Dus: wij, mensen, hoeven de kerk niet vol te maken. De kerk ís al vol. Vol van water – levend water. Vol van voedsel – geestelijk voedsel. Vol van vreugdevolle wijn en melk, volle melk, gezond voor elk. En het is gratis. Kom, koop, zonder geld. ‘Genade’ heet dat in de Bijbel. Je hoeft er niets voor te betalen. Er ís al voor betaald. Het enige wat je hoeft te doen is te komen naar de volheid van de kerk. Blijft dus niet zitten waar je zit. In je eentje red je het niet. In de kerk is het te krijgen. Overvloedig! De kerk is vol. De kerk blijft ook vol. De kerk raakt nooit leeg. Want de kerk wordt telkens weer gevuld met Gods aanwezigheid. De HEER Zelf maakt de kerk vol met Zijn liefde en kracht. Zijn troost, Zijn woord, Zijn Geest – of hoe je het ook noemt. De kerk is vol en blijft vol. Omdat de kerk gevuld wordt ‘door Hem die alles in allen vervult’. En daarmee - dat zal duidelijk zijn – bedoelt Paulus Jezus Christus. Hij is het die de kerk vult, vol maakt, volmaakt. Zijn kracht is gebleken door Zijn opstanding. Sterker dan de dood. Zijn macht oefent Hij uit vanuit de hemelse heerlijkheid. Hem is gegeven alle macht in hemel en op aarde. Hem is alles ‘aan zijn voeten gelegd’. Zijn macht zal eenmaal alles in allen vervullen. De hele wereld zal vol zijn van zijn heerlijkheid. En die macht, die invloed, die hemelse luister is nú al te beleven. Nú al te voelen. In de kerk. Bijeengeroepen uit de huizen – met honderden, tientallen tegelijk? Dat kan. Het zou mooi zijn. Maar het kan ook al met twee of drie. Twee of drie in Zijn Naam, in Christus naam bijeen geroepen... Dan is het ook vol. Vol van Zijn liefde. Rondom het geopende boek, met het volle evangelie. Dát maakt de kerk vol. Daardoor raken ook wij vol. Daarmee mogen wij onszelf laten vullen. Telkens weer. We mogen ons in de kerk steeds weer ‘vol’ laten gieten met de Heilige Geest. Zodat ons leven ‘vervuld’, ‘vol’ wordt. Een ‘vol’ leven – dat vind je in de kerk. In de volle kerk laat je je vullen door Hem die alles in allen vervult.

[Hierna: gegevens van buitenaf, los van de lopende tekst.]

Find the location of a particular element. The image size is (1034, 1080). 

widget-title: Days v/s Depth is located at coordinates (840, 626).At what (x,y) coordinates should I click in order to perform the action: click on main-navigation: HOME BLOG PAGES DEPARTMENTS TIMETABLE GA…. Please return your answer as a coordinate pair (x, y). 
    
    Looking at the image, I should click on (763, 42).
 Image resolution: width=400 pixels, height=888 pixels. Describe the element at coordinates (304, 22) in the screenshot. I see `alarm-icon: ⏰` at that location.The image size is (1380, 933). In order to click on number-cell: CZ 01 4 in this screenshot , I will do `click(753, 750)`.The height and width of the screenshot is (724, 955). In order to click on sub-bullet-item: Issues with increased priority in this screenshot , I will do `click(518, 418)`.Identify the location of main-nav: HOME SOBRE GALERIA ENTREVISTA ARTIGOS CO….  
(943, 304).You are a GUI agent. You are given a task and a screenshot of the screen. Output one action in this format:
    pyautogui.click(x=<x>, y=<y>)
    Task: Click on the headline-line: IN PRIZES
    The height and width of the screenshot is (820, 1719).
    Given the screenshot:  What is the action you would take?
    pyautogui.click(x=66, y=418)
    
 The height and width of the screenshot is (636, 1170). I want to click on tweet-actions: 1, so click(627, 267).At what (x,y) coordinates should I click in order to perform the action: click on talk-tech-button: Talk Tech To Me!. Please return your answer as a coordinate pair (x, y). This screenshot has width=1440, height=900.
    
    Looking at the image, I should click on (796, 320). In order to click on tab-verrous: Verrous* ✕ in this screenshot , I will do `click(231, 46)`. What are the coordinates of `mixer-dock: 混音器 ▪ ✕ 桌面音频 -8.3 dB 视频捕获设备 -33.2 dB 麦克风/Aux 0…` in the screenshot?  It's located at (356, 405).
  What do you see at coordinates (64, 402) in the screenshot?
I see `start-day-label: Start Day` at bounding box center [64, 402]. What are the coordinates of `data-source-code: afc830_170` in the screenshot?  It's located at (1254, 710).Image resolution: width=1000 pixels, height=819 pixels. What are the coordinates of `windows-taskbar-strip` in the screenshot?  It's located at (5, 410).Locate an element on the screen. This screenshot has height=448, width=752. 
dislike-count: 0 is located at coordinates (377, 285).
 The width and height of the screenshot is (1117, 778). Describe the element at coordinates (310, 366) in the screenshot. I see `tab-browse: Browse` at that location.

Even stilstaan. Even inzoomen. Even tot ons door laten dringen. Die paar woorden. Even luisteren met de oren van een buitenstaander. ‘In de kerk raak je vol. God vult je leven’. Alsof je zonder de kerk, zonder God ‘leeg’ bent? Leeg zijn. Je leeg voelen. We snappen allemaal wat bedoeld wordt met een leeg leven. En is een leven zonder Jezus leeg te noemen? Heb je God nodig voor een vol leven? Moet je dat een ander aanpraten? Zit een ongelovige daarop te wachten? Zijn veel mensen niet gelukkig zónder God? Mis je iets, als je niet gelooft? Ben je dan leeg? Om maar niet te vragen: Mis je iets als je niet naar de kerk gaat? Nee, dat kun je een ander zeker niet aanpraten. In de kerk, ik bedoel bij die mensen van de kerk, gaat helaas van alles mis. Je kunt misschien alleen maar voor jezelf spreken. Ik moet maar voor mezelf spreken. Misschien dat een ander zich aangesproken voelt. Dat ik leeg ben zonder Gods volheid. Dat ik niet zonder Hem kan. Niet zonder het water dat God me geeft. Niet zonder Gods wijn, die mij vreugde schenkt. Niet zonder die gezonde melk van het evangelie. Dat ik in mijn leven zoveel zou missen, als ik mijn geloof niet had. Of – zeker – als ik niet meer naar de kerk kan. Dat de HEER, dat Jezus mij telkens weer vult. Dat ik vervuld van Zijn zegen straks weer naar huis ga. Het maakt mijn leven ‘vol’. Vreugdevol, waardevol, zinvol, hoopvol, liefdevol.

Zo kom ik op zondag naar de kerk. Liefst stap ook ik een goed gevulde kerk binnen. Ik hoop dat er veel mensen komen. Want ik gun die volheid ook anderen. Ik hoop zo dat vele anderen er vol van raken. Maar ook als er maar twee of drie in Christus’ naam vergaderd zijn, is de kerk vol. Vol van Jezus. Zijn kracht vloeit in je over, doorstroomt, bezielt en zegent je. In Zijn gemeenschap kiemt er leven. Levensvolheid, meer en meer.